Open NeoRame opened 2 years ago

NeoRame commented 2 years ago

Since a few days I own a GBSC and try to use it with my NeoGeo MV1FZ

I found out that it works for me when I deactivate the SyncWatch BUT I can't save the change. After a reboot, sadly SyncWatch is activated again. Is there a way to deactivate SW permanently?

Sereosh commented 2 years ago

Issues with MVS slots have been known for a while now. I tried disabling SyncWatch and indeed it appears to fix the jittery and freezing image! Hopefully a more definitive solution can be found in the future. A user on AP reported an older version doesn't have this issue but I'd rather upgrade that go back to a version from 2019.

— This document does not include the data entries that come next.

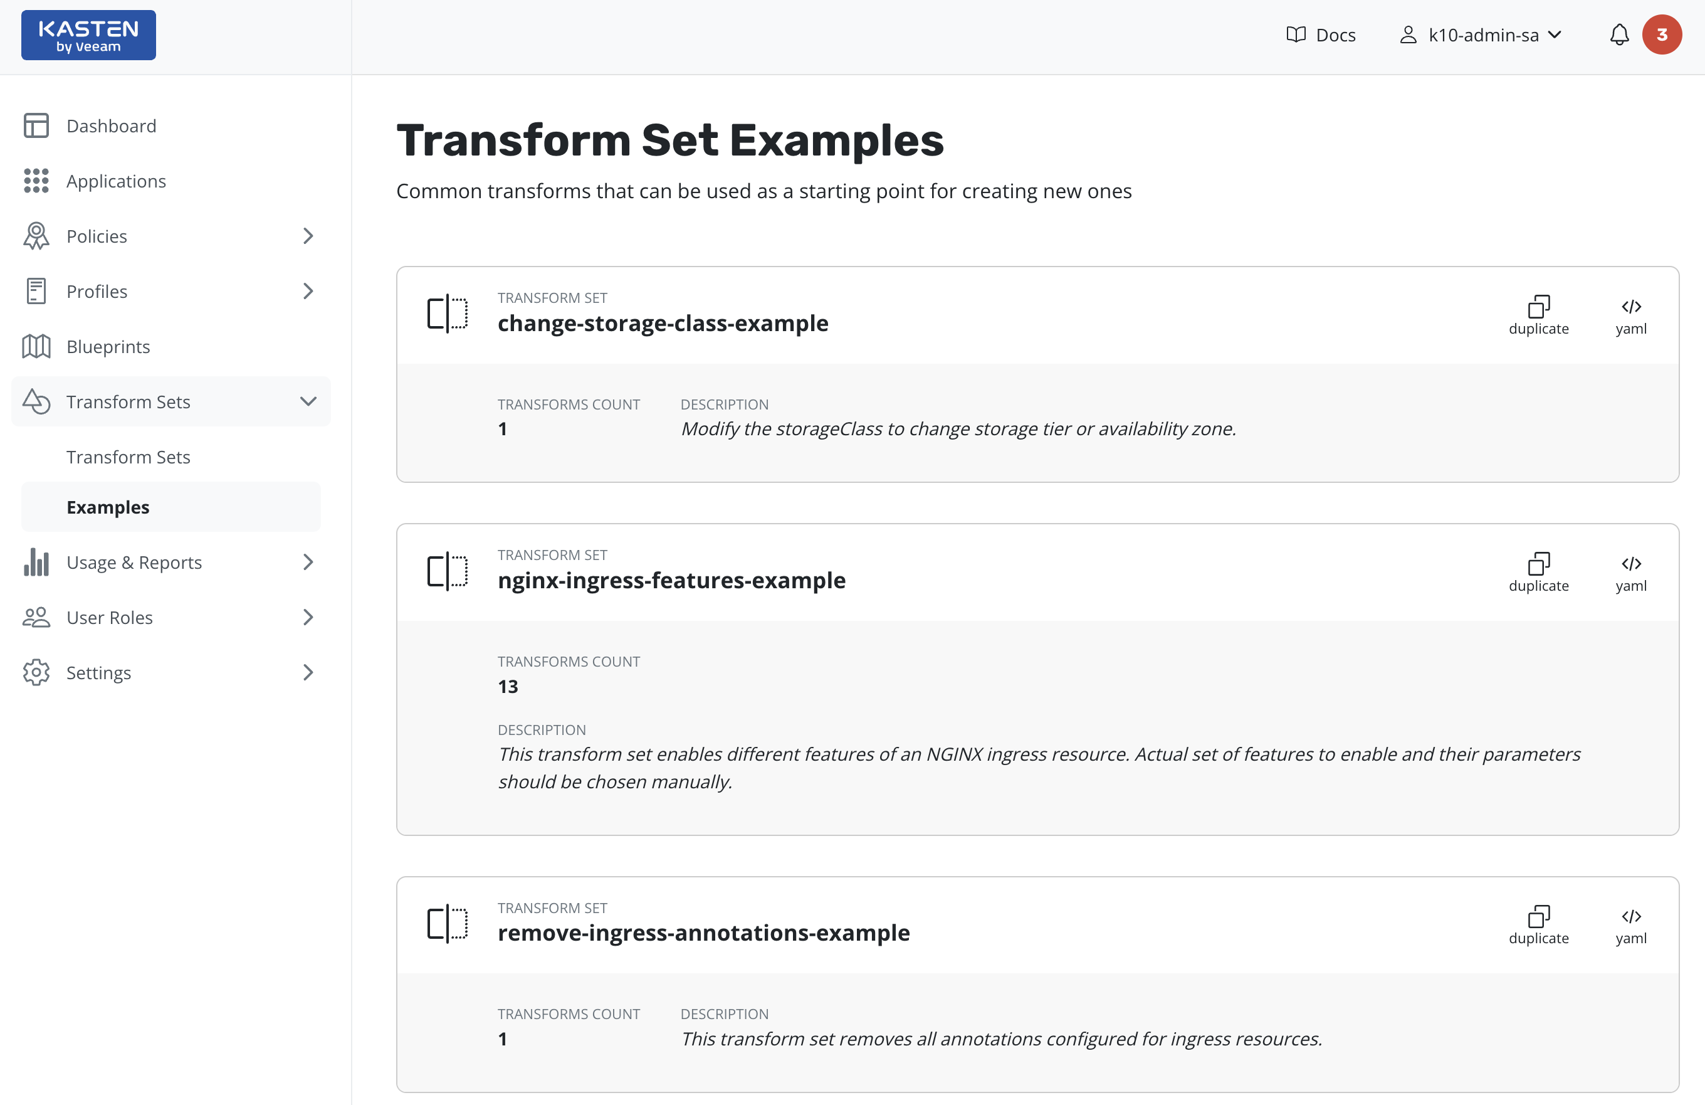Expand the Policies submenu chevron
Image resolution: width=1705 pixels, height=1105 pixels.
308,236
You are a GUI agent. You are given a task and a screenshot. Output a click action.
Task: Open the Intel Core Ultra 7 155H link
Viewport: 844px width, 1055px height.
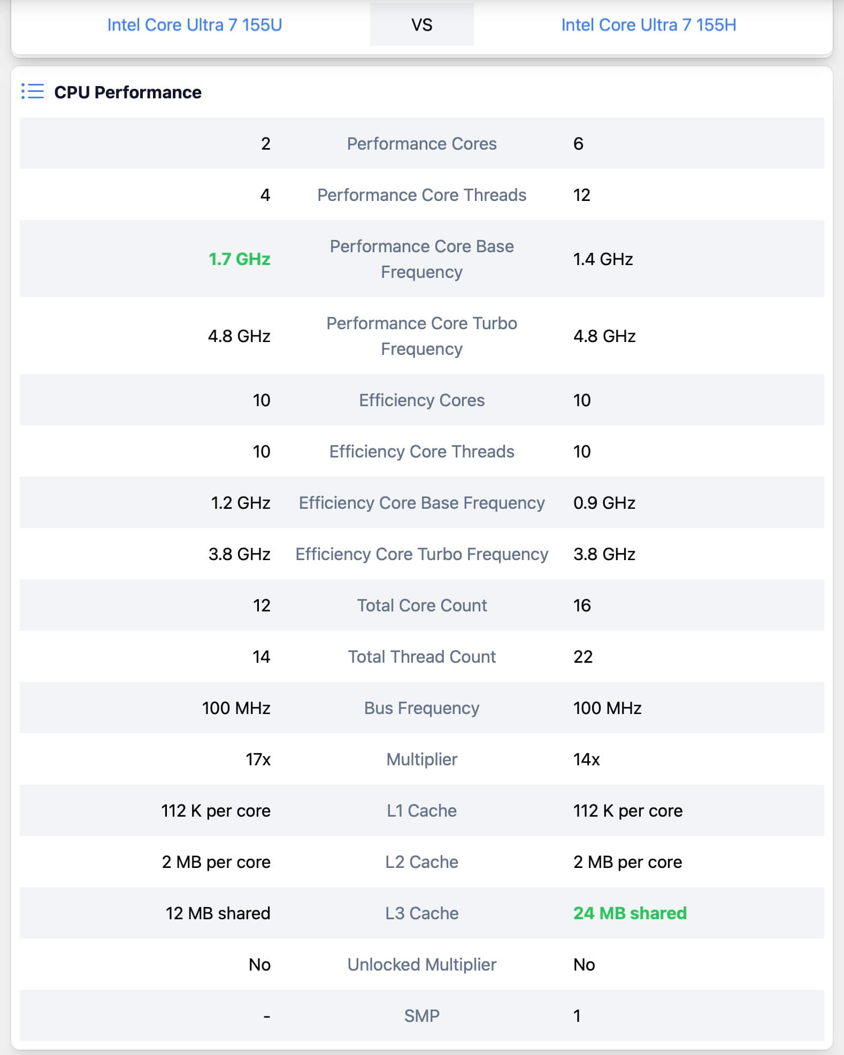point(648,25)
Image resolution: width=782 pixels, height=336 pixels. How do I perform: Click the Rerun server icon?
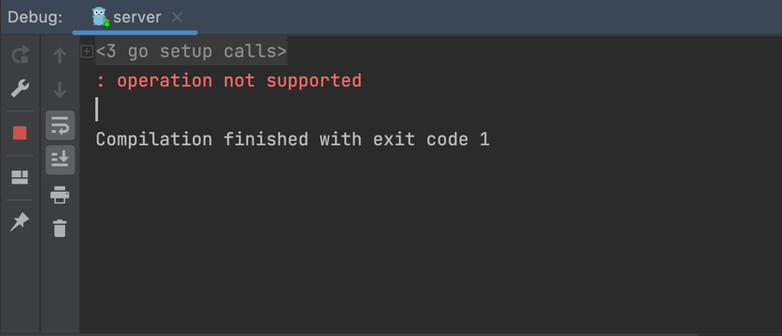20,55
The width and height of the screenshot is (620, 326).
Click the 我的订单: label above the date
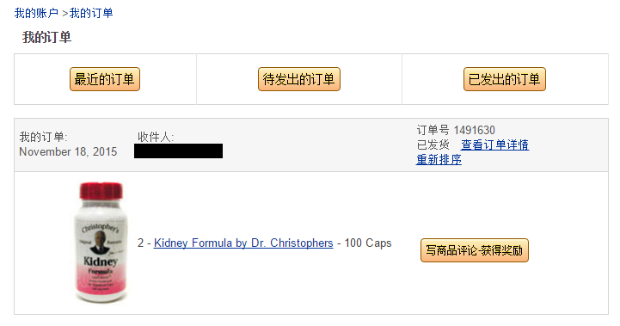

Here's a little capture I made that shows the changes that happen when toggling SyncWatcher on and off.

antaenc commented 2 years ago

@NeoRame @Sereosh I too needed this, see: https://github.com/ramapcsx2/gbs-control/issues/320#issuecomment-1137196156

Snocksman commented 1 year ago

I have the same Issue with SyncWatch on my Amstrad CPC 464. If SyncWatch is enabled, the Picture jumps from time to time and in special Display resolutions it only scolls diagonal over the screen for a while until the picture breaks down entirely. If SyncWatch is disabled, all is fine. It would be really nice if I could disable SyncWatch permanently.

I checked what @antaenc mentioned in #320 , but it seems that completely disabling the SyncWatcher does not help in my case (the Picture keeps flickering around even more). I have to enable SyncWatcher for a second and then disable it, then the picture is perfect. It would be good, if there is a possibility, to run SyncWatch until it has "found a picture" once and then disable it...

Snocksman commented 1 year ago

I found a sollution which is working for me. I disable the Syncwatcher, after GBS Control has found and tuned to a stable picture once.

if (ignoreLength != GBS::SP_H_PULSE_IGNOR::read()) { GBS::SP_H_PULSE_IGNOR::write(ignoreLength); rto->coastPositionIsSet = 0; // mustn't be skipped, needed when input changes dotclock / Hz SerialM.print(F(" (debug) ign. length: 0x")); SerialM.println(ignoreLength, HEX); rto->syncWatcherEnabled = false; // Disable SyncWatcher, after it has done it´s work... SerialM.println(F("disabled syncwatcher")); }

crabfest commented 1 year ago

I found a sollution which is working for me. I disable the Syncwatcher, after GBS Control has found and tuned to a stable picture once.

if (ignoreLength != GBS::SP_H_PULSE_IGNOR::read()) { GBS::SP_H_PULSE_IGNOR::write(ignoreLength); rto->coastPositionIsSet = 0; // mustn't be skipped, needed when input changes dotclock / Hz SerialM.print(F(" (debug) ign. length: 0x")); SerialM.println(ignoreLength, HEX); rto->syncWatcherEnabled = false; // Disable SyncWatcher, after it has done it´s work... SerialM.println(F("disabled syncwatcher")); }

Does anyone know how to apply this? I built 2 gbs, all components bought from different stores and both of them have issues, there's some weird pinkish noise that scrolls vertically in games that switch resolutions, they go away once syncwatcher is disabled.

Snocksman commented 1 year ago

Applying this to your GBS Control is very simple.

Open the Code in Arduino IDE and search for the Code "block" mentioned in the post (searching for "if (ignoreLength !=" should be enough to find the right Part of the code. Then simply compare the code you see in the IDE with the one you see in the post and add the missing piece of Code (in the IDE). Then compile and Upload. What I changed is the following: When you Power up your GBS Control, Syncwatcher starts and runs until it finds a Signal and synced to it. After that Syncwatcher is disabled until next start of GBS Control.